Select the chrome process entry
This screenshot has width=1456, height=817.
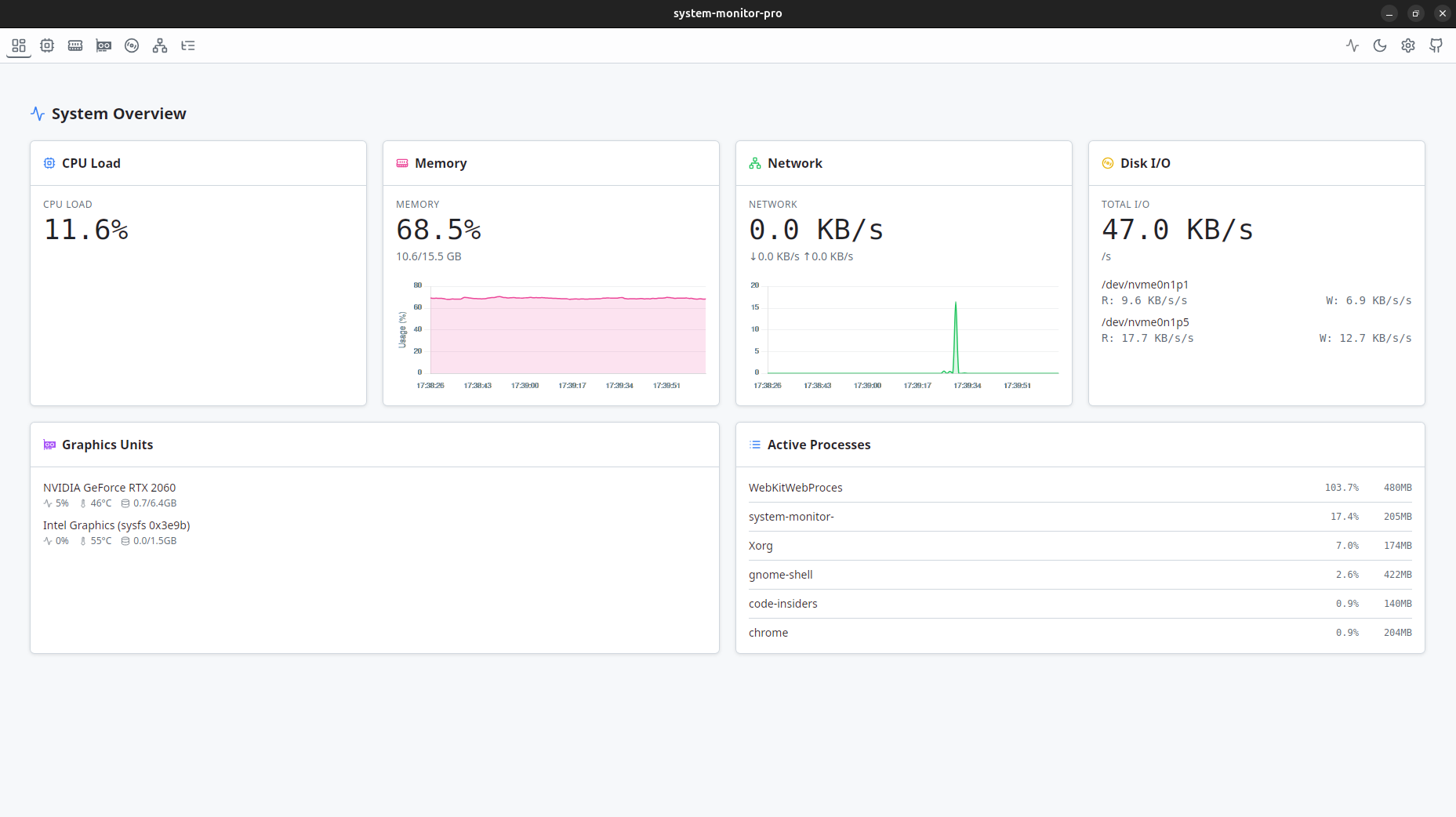pos(768,632)
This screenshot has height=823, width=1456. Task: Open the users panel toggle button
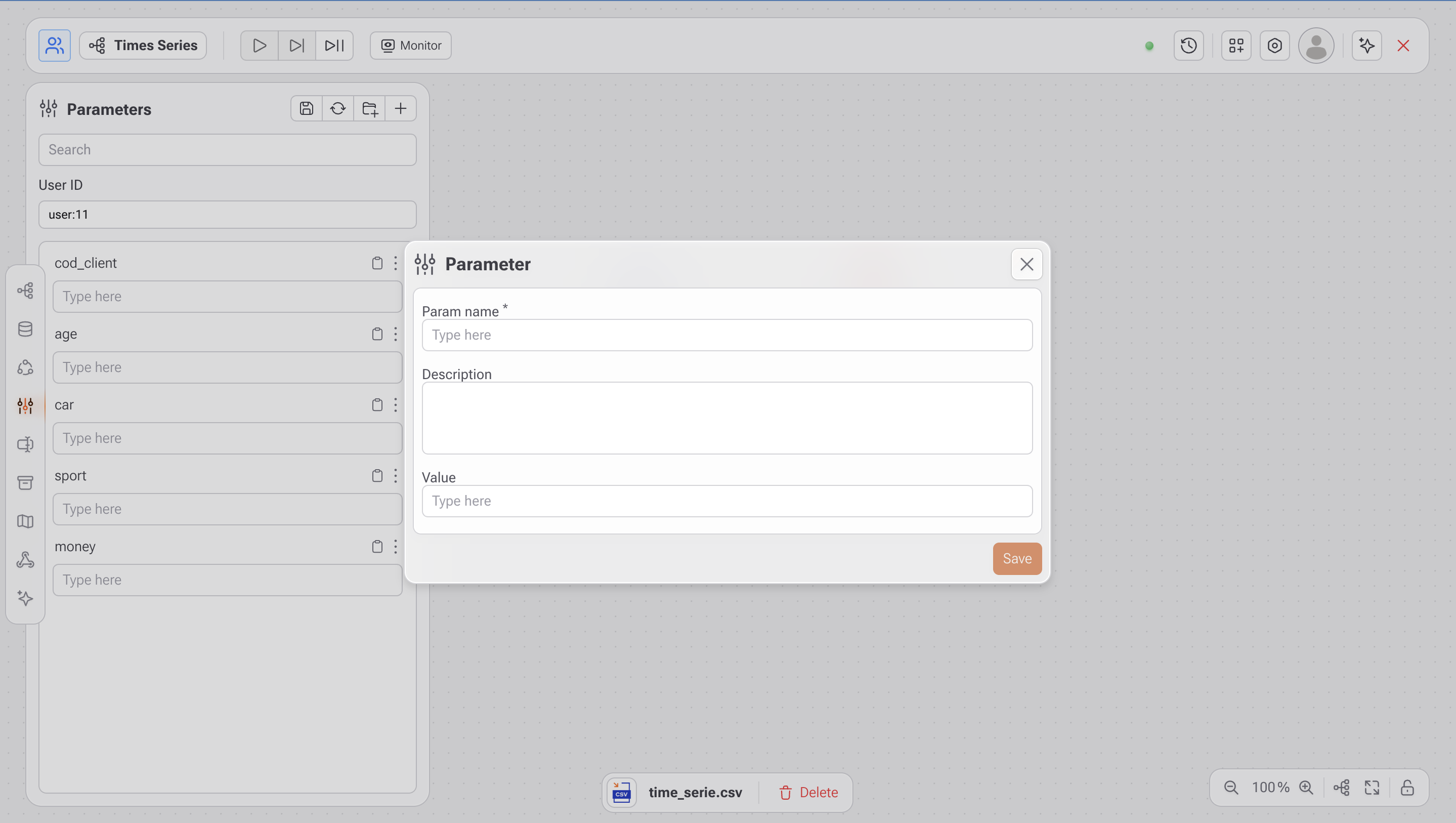pyautogui.click(x=54, y=45)
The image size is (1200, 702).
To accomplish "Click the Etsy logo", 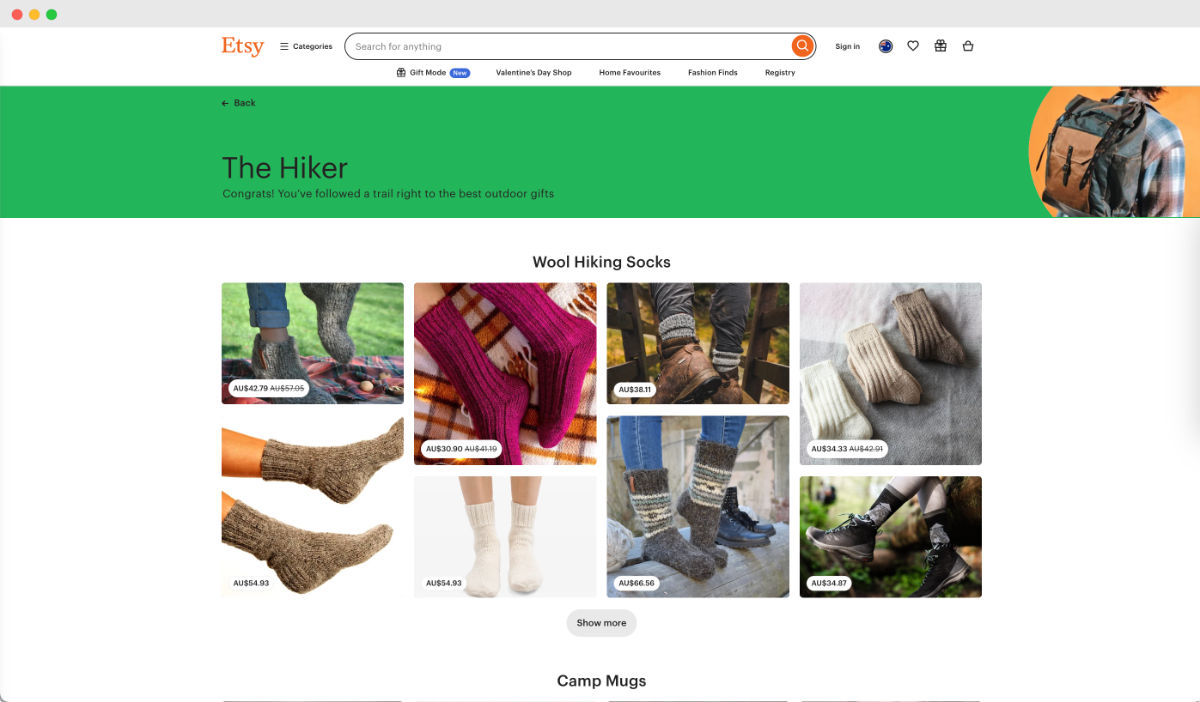I will [x=242, y=46].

◆ ◆ ◆

• **Problem requirements**
Collect every line of the entries that contains the string "height", and copy each such line in full. Treat the match as case-sensitive.

• **Result**
This screenshot has width=1456, height=817.
This screenshot has height=823, width=1456. Task: Open the users panel toggle button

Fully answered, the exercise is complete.